TASK BRIEF: Rewrite every line of the material below as a numbered list, leaving out any blank lines.

TASK INPUT:
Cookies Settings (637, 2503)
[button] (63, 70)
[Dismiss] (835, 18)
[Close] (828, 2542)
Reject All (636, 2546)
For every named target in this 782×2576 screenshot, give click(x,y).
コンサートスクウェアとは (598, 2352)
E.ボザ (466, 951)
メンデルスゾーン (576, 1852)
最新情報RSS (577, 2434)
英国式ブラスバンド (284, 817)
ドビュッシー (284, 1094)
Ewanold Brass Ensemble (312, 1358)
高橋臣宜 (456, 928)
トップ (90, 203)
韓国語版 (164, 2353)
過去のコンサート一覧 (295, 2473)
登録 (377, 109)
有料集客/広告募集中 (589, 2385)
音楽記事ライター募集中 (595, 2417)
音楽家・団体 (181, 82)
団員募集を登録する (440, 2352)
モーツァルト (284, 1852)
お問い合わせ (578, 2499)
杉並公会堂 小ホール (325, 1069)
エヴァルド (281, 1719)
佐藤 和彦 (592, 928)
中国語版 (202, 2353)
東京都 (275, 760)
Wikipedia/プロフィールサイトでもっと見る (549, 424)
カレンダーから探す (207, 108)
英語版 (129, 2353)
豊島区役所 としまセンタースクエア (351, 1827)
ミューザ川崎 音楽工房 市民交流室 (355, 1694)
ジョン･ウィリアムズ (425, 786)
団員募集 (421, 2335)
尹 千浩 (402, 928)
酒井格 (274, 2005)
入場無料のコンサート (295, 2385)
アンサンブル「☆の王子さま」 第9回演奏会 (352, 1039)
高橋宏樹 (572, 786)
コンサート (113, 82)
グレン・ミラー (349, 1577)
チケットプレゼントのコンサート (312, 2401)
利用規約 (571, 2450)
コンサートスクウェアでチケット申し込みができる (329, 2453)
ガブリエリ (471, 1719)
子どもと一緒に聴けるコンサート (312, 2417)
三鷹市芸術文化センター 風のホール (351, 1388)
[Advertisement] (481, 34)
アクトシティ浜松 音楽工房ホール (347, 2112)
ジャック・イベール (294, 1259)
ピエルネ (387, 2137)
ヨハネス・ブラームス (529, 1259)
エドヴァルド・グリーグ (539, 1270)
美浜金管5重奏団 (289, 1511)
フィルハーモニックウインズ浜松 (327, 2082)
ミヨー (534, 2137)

TASK ANSWER:
1. Cookies Settings (637, 2503)
2. [button] (63, 70)
3. [Dismiss] (835, 18)
4. [Close] (828, 2542)
5. Reject All (636, 2546)
6. For every named target in this 782×2576 screenshot, give click(x,y).
7. コンサートスクウェアとは (598, 2352)
8. E.ボザ (466, 951)
9. メンデルスゾーン (576, 1852)
10. 最新情報RSS (577, 2434)
11. 英国式ブラスバンド (284, 817)
12. ドビュッシー (284, 1094)
13. Ewanold Brass Ensemble (312, 1358)
14. 高橋臣宜 (456, 928)
15. トップ (90, 203)
16. 韓国語版 (164, 2353)
17. 過去のコンサート一覧 (295, 2473)
18. 登録 (377, 109)
19. 有料集客/広告募集中 (589, 2385)
20. 音楽記事ライター募集中 (595, 2417)
21. 音楽家・団体 (181, 82)
22. 団員募集を登録する (440, 2352)
23. モーツァルト (284, 1852)
24. お問い合わせ (578, 2499)
25. 杉並公会堂 小ホール (325, 1069)
26. エヴァルド (281, 1719)
27. 佐藤 和彦 (592, 928)
28. 中国語版 (202, 2353)
29. 東京都 (275, 760)
30. Wikipedia/プロフィールサイトでもっと見る (549, 424)
31. カレンダーから探す (207, 108)
32. 英語版 (129, 2353)
33. 豊島区役所 としまセンタースクエア (351, 1827)
34. ミューザ川崎 音楽工房 市民交流室 (355, 1694)
35. ジョン･ウィリアムズ (425, 786)
36. 団員募集 (421, 2335)
37. 尹 千浩 (402, 928)
38. 酒井格 (274, 2005)
39. 入場無料のコンサート (295, 2385)
40. アンサンブル「☆の王子さま」 第9回演奏会 (352, 1039)
41. 高橋宏樹 (572, 786)
42. コンサート (113, 82)
43. グレン・ミラー (349, 1577)
44. チケットプレゼントのコンサート (312, 2401)
45. 利用規約 (571, 2450)
46. コンサートスクウェアでチケット申し込みができる (329, 2453)
47. ガブリエリ (471, 1719)
48. 子どもと一緒に聴けるコンサート (312, 2417)
49. 三鷹市芸術文化センター 風のホール (351, 1388)
50. [Advertisement] (481, 34)
51. アクトシティ浜松 音楽工房ホール (347, 2112)
52. ジャック・イベール (294, 1259)
53. ピエルネ (387, 2137)
54. ヨハネス・ブラームス (529, 1259)
55. エドヴァルド・グリーグ (539, 1270)
56. 美浜金管5重奏団 (289, 1511)
57. フィルハーモニックウインズ浜松 (327, 2082)
58. ミヨー (534, 2137)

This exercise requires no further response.